The piece de resistance of any historical novel, I’ve learned, is the author’s note at book’s close. Not all of these are handled the same way, but here, typically, the author details the liberties he/she may or may not have taken with historical events and personages. Invariably, they are minimal; it’s in the author’s interest to give that impression, of course. Oftentimes they’ll get into their sourcing, their bibliography, for the same reasons. Either way, it’s clear that extraordinary grounding in a subject is required, alongside and integrated with their abilities as storytellers. I remember when I first read the author’s note for Burr: Vidal basically says, “Everything depicted here is historically accurate; everything the non-fictional characters are quoted to have said was taken directly from primary sources, i.e. their letters, correspondence and memoirs.” I just skipped ahead last night to the Author’s Note for “1876”. It’s similarly brief. Vidal was obliged to move up Twain’s publication of “Huckleberry Finn” so it might be discussed during the author’s dinner at Delmonico’s with Schuyler in June 1876. Similarly, the massacre at Little Bighorn happened in July, but word of it didn’t reach back East for several weeks. Vidal wanted it in the air at the Republican convention in July, so he took that liberty. But that’s it. Everything else fits together like a sprawling Roman floor mosaic, the sweep of history accented here and there by bits of fictional color.

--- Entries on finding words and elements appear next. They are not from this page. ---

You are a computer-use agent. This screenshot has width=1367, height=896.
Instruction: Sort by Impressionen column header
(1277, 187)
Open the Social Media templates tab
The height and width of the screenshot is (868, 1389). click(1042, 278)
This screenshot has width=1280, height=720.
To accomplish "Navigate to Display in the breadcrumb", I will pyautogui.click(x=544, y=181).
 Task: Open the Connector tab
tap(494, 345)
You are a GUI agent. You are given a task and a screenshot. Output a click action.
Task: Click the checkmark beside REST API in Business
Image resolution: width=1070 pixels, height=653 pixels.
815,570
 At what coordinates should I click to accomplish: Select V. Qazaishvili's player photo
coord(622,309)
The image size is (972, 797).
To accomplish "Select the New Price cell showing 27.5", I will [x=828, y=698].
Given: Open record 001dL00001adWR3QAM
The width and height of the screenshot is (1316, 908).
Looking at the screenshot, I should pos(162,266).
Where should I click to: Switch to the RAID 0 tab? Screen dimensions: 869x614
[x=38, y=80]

What I didn’t know in 1994 was that Vidal wrote these books out of order, as it were. “Washington D.C” came first (published in 1967), followed by “Burr”, “1876”, “Lincoln”, “Empire” and “Hollywood”. What I couldn’t have known back then was that he would add a seventh volume, “The Golden Age”, that chronicles America during the Cold War. In this coda, Vidal takes us right up to the year 2000 (the year it was published), by which time the original thesis laid out in the very first book and supported throughout the series — that America’s republic, always built on the not particularly reliable or durable foundations of corruption, ambition and privilege, had, with the close of WWII, finally given way to outright empire — had indeed come to pass. “The Golden Age” features the broad cast of historical characters any reader of the Chronicle might expect, plus one that comes as a mind-bending but pleasant surprise: Gore Vidal himself.
Vidal never cottoned to calling this series his American Chronicle. That came from the publisher apparently. He preferred Narratives of Empire, and one can see why.